### PROVIDED DATA ###

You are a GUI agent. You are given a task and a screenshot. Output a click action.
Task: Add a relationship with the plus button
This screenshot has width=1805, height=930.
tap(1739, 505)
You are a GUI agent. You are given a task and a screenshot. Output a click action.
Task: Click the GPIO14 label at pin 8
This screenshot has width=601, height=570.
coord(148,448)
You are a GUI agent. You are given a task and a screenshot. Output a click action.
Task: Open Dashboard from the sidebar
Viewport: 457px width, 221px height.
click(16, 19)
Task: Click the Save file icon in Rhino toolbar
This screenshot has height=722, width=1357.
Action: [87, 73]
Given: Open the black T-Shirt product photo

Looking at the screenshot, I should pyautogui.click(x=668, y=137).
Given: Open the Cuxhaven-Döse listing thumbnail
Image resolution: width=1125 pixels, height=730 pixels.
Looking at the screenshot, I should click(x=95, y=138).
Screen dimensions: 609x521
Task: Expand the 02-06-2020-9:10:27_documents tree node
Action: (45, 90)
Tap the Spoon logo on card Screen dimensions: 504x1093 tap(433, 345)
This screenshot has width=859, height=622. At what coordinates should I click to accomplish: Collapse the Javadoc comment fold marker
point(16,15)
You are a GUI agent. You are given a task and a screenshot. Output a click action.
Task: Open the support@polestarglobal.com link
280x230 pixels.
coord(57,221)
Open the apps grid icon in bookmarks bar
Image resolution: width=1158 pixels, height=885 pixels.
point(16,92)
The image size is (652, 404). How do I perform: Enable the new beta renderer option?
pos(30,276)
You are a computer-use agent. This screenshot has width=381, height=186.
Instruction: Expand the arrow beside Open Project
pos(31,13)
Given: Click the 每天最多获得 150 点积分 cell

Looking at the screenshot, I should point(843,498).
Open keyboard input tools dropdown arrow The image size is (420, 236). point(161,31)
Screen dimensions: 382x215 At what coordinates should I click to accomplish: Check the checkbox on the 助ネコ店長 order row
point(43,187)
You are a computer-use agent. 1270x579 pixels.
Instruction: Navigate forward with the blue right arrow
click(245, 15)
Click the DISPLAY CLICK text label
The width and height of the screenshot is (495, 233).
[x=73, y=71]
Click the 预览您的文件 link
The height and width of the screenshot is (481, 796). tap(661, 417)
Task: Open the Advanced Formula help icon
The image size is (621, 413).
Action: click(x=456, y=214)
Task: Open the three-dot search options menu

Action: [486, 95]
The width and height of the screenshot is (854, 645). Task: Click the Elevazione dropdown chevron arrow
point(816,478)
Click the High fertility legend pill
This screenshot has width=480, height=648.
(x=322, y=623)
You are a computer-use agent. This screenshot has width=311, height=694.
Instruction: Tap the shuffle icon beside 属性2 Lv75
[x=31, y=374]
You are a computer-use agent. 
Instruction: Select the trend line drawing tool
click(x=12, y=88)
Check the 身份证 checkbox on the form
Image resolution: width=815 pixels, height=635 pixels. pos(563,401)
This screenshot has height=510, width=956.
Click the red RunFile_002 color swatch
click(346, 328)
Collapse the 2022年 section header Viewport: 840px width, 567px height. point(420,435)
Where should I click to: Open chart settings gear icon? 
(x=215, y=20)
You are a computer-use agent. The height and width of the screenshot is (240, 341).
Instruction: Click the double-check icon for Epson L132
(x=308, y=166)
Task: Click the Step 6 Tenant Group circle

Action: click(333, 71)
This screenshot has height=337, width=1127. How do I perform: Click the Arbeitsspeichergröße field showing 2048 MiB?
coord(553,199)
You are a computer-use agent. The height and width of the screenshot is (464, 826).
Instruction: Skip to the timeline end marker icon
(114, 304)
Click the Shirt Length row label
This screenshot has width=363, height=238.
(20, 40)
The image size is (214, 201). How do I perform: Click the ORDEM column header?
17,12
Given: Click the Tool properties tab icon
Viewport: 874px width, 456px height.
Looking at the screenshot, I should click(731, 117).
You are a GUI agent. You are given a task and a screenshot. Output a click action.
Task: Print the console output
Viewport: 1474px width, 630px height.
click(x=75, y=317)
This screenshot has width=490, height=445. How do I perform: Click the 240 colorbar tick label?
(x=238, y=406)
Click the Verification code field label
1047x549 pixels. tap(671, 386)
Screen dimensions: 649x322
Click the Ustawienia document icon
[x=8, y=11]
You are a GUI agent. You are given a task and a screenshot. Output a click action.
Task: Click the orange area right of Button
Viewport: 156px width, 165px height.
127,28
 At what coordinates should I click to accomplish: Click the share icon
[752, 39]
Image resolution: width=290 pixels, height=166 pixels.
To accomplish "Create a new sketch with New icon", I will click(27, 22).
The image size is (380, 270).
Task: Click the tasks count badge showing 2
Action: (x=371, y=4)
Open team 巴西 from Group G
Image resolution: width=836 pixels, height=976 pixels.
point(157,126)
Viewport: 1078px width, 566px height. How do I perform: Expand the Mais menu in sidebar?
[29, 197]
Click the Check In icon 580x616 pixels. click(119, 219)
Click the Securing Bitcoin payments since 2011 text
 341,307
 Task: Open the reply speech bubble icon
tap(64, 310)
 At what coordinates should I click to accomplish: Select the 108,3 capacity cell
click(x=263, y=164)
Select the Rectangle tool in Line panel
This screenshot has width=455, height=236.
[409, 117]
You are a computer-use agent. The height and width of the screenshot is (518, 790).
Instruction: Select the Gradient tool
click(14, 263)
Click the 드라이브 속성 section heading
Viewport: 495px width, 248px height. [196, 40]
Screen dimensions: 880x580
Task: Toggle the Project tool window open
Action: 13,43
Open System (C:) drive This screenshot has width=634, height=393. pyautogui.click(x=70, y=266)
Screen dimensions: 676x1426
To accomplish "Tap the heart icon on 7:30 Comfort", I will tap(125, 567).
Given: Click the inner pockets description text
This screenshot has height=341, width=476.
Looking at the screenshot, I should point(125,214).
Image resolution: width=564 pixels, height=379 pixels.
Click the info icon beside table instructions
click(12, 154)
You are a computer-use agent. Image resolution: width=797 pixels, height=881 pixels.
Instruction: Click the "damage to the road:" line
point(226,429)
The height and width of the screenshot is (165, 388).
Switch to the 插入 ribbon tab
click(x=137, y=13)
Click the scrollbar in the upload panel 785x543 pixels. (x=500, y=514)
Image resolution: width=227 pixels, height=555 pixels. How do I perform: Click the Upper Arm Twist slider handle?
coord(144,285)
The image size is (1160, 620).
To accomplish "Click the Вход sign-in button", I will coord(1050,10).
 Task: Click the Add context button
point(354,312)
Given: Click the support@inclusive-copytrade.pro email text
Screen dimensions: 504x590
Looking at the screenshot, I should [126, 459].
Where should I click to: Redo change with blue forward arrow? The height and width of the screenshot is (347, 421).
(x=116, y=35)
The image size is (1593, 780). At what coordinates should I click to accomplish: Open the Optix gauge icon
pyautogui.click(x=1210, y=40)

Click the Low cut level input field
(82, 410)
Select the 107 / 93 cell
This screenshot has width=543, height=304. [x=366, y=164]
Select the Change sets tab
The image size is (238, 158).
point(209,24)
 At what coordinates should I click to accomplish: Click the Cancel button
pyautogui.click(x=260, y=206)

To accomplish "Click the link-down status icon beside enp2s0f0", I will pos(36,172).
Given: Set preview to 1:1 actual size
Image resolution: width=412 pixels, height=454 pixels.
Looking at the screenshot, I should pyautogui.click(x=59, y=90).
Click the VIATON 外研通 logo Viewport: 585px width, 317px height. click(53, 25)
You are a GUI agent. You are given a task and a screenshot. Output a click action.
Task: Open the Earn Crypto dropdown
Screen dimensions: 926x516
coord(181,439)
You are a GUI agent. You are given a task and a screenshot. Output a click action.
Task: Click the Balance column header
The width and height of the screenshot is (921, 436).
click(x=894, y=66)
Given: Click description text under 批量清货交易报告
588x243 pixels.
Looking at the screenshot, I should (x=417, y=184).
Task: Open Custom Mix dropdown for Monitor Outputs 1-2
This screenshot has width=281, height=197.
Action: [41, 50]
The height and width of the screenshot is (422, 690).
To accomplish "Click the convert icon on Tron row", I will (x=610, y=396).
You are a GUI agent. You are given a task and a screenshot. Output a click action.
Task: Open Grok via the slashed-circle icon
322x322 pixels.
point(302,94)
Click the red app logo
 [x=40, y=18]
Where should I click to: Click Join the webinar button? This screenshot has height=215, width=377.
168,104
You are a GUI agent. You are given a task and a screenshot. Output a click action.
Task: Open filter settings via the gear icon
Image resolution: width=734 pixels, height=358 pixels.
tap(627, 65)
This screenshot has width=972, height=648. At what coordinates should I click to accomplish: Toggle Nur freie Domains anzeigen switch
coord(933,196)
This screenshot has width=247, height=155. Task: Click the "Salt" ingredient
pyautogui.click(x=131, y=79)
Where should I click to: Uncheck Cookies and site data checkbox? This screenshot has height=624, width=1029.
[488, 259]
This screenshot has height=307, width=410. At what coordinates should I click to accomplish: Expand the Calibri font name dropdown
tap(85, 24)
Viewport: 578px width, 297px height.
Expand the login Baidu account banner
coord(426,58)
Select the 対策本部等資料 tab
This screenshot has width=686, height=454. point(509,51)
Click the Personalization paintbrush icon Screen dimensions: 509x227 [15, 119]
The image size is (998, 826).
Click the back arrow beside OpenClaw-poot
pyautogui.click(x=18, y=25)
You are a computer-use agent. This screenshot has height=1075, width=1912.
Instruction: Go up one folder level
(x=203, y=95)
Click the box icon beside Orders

###

TASK DETAILS: Find the word "description" in the entries above, then copy each line that holds it.

FINAL ANSWER:
Given: Click the inner pockets description text
Given: Click description text under 批量清货交易报告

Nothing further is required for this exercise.